Un parc encore limité
La croissance des investissements dans l’immobilier d’entreprise reste cependant freinée par une pénurie des surfaces de commerces et de bureaux disponibles ou en construction, souligne le conseil Jones Lang LaSalle. Dans la distribution par exemple, la surface occupée par les boutiques est en moyenne de 171 mètres carrés pour 1.000 habitants, le niveau le plus bas de l’Union. La plupart des bureaux de classe A dans Moscou correspondent à des bureaux de classe B dans l’Union européenne.
« La hausse considérable des prix de location été une surprise en 2007. Le marché est loin d’être saturé, il reste déficitaire en dépit de l’augmentation substantielle de projets », observe Vladimir Pantiouchine, directeur national, chef du département d’analyse chez Jones Lang LaSalle. Fin 2007, le parc moscovite de bureaux totalisait 7,4 millions de mètres carrés, contre 31,5 millions pour le Grand Londres et près de 50 millions pour le parc francilien. Les loyers des bureaux haut de gamme, avec vue sur le Kremlin ou aux derniers étages des tours de la Moscow City, se situent autour de 1.800 dollars (1.179 euros) le mètre carré par an, soit une hausse de 50 % par rapport à 2006. Le mètre carré de surface de magasin, lui, atteignait 4.600 dollars (3.013 euros) par an à Moscou, le prix le plus cher du Vieux Continent après Londres.
De nombreux projets
Le nombre de projets en cours et à l’étude est très supérieur à celui des autres capitales européennes. Si tous sont réalisés, ils devraient couvrir, en 2010, quelque 15 millions de mètres carrés, selon les prévisions de Jones Lang LaSalle. Mais le marché moscovite reste caractérisé par la lenteur de la réalisation des programmes. Lenteur qu’aggravent la bureaucratie, le manque de professionnalisme des promoteurs et la corruption.
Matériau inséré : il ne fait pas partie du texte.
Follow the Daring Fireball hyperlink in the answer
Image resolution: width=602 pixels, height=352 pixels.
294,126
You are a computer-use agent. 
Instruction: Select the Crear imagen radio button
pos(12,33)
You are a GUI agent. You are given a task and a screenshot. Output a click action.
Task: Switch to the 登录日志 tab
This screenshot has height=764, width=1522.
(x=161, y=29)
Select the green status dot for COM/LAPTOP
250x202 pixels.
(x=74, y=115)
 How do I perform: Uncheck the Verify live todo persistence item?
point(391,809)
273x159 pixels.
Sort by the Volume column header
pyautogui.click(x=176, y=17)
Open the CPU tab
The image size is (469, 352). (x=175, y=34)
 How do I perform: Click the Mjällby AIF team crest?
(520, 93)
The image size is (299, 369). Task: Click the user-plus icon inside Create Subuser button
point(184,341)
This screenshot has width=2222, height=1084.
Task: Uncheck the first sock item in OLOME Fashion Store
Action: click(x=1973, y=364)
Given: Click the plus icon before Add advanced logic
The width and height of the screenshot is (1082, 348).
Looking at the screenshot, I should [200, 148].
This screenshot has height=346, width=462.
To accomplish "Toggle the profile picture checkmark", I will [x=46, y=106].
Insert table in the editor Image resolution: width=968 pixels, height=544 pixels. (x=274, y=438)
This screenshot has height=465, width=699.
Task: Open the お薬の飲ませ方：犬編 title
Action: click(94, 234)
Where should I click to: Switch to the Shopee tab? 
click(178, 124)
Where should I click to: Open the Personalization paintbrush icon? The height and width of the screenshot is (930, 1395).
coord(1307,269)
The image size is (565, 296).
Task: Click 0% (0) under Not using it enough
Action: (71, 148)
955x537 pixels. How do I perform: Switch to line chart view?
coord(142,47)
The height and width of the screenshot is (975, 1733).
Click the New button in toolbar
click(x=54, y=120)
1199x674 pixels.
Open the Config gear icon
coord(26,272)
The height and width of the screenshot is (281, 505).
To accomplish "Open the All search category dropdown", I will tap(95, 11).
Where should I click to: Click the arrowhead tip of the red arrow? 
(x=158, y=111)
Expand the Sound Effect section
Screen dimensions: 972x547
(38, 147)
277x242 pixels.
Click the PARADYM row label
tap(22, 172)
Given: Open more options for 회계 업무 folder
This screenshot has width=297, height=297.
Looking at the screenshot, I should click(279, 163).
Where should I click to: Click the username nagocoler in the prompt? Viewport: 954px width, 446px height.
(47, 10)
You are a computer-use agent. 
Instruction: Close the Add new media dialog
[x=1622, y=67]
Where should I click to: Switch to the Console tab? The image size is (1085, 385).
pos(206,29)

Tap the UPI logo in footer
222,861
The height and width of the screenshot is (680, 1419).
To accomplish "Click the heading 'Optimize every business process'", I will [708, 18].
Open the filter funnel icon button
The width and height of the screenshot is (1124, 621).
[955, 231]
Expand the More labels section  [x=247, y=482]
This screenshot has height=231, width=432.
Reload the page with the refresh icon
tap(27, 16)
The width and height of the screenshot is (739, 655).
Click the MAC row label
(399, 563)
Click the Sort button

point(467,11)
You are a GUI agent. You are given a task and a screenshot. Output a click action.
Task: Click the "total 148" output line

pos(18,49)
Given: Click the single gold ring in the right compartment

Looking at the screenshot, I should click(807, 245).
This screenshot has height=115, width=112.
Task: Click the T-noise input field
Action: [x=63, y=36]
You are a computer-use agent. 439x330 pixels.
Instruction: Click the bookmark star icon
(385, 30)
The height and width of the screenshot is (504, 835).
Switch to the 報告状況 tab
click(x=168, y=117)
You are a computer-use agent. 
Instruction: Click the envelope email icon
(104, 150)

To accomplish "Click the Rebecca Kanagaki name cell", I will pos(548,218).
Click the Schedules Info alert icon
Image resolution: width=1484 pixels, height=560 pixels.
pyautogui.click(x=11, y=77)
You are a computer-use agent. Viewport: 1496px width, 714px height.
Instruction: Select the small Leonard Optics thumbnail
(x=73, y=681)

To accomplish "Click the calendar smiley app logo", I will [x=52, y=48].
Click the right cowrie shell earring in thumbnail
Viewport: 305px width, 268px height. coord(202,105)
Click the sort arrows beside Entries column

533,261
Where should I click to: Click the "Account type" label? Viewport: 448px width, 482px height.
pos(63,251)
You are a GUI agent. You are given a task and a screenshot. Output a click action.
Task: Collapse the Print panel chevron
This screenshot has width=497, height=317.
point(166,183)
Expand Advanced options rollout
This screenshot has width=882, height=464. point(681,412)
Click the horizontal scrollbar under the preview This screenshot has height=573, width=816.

Avant le premier coup de pioche, il faut obtenir plus d’une centaine d’autorisations d’urbanisme et de construction qui, en l’absence de pots-de-vin, réclament jusqu’à un an et demi.
Le site de la « Moscow City », qui est dirigé par les autorités moscovites et répond aux standards internationaux, progresse rapidement et devrait être terminé vers 2010-2011. Signe de l’effervescence du secteur, un autre projet, « la Big Moscow City », doit faire dix fois sa taille sur une parcelle adjacente.